Pharmaceutical Market Europe • March 2025 • 19
WOMEN IN PHARMA
PME: What led you to your current role as CEO of Kanga Health?
Kay Wesley (KW): Starting out in biochemistry, then IT, my digital business career began in the 1990s, when at the height of the ‘dotcom boom’ I floated a multinational online recruitment company. I moved back to healthcare in the 2000s as global digital lead and brand director in big pharma, before moving to a top five agency. My experience led me to found Kanga Health in 2013, focusing on digital transformation and delivery for pharma.
PME: Has female representation in the pharma industry changed over your career?
KW: Not enough! The industry is about 50-50 female in terms of the gender balance of its workforce, but not in senior leadership. Of the top 20 pharma companies, only one has a female CEO (Emma Walmsley, GSK). Not surprisingly, GSK’s gender pay gap is one-tenth of the industry average. Representation is important: with 95% of top leaders being male, this directly correlates with the large industry gender pay gap of 10%.
PME: Did you face any obstacles as a woman as you advanced to leadership positions?
KW: Absolutely. Like a lot of women, more than once I felt I had to excel in performance in order to achieve the same rank as a mediocre male colleague. A recruiting manager once took my many years’ experience (across multiple fields) and deducted my maternity leave, as if parenting wasn’t work (having never been a full-time parent to his own four children). More than this was the unconscious bias. A female boss once recommended me for a promotion, but the leadership said despite my achievements I ‘wouldn’t fit’ into the senior team…meaning I didn’t look or act like the current male cohort!
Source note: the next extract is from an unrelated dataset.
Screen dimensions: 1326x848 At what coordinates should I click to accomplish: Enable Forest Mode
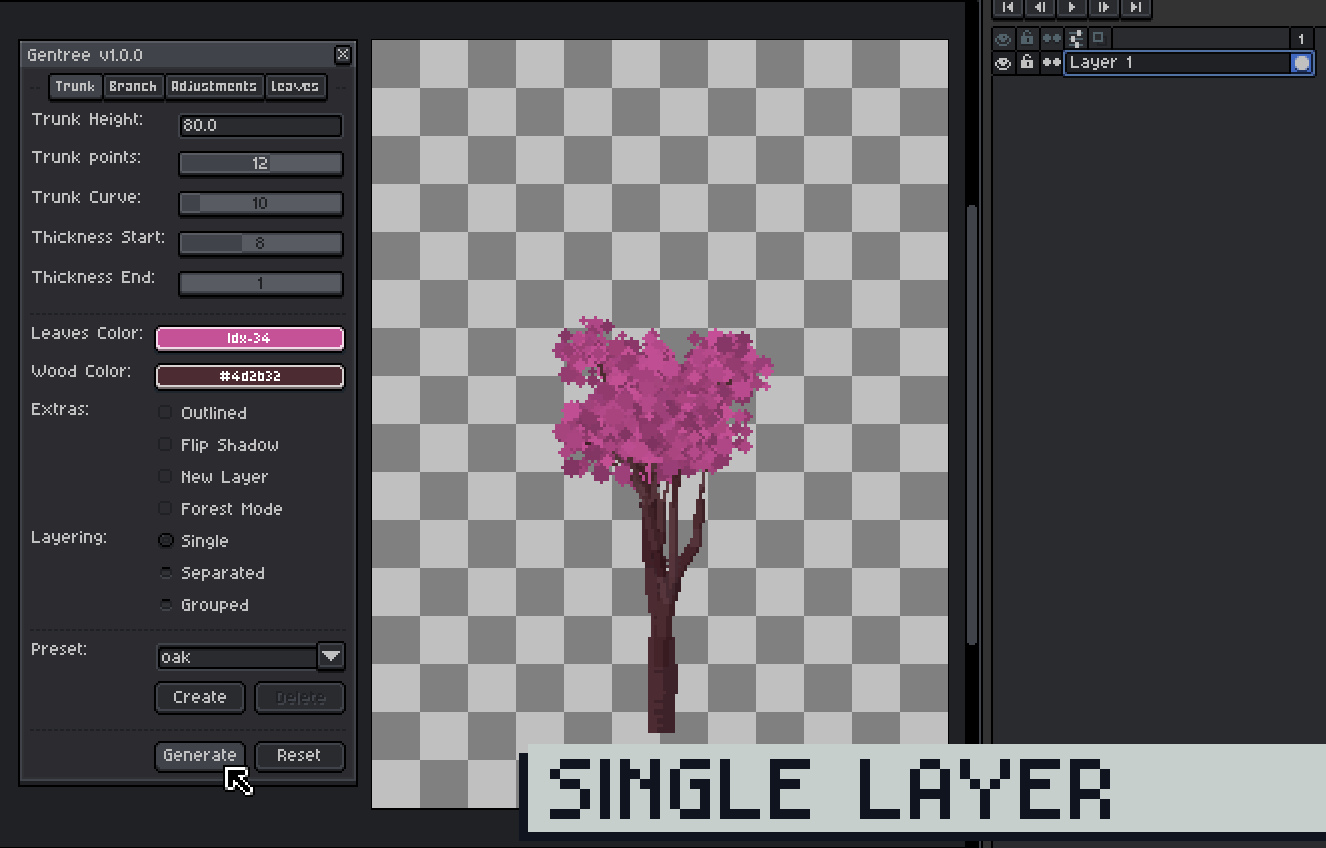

PME: What advice would you give to young women joining the industry?
KW: Don’t try to join the boys’ club. Be yourself and carve your own path. Ignore the discomfort of those stuck in stereotypes around what success looks like. The best leaders have empathy and emotional intelligence.
Support other women, and seek the support of other women and feminists (including male ones). Let’s reshape what ‘leadership’ looks like in our industry!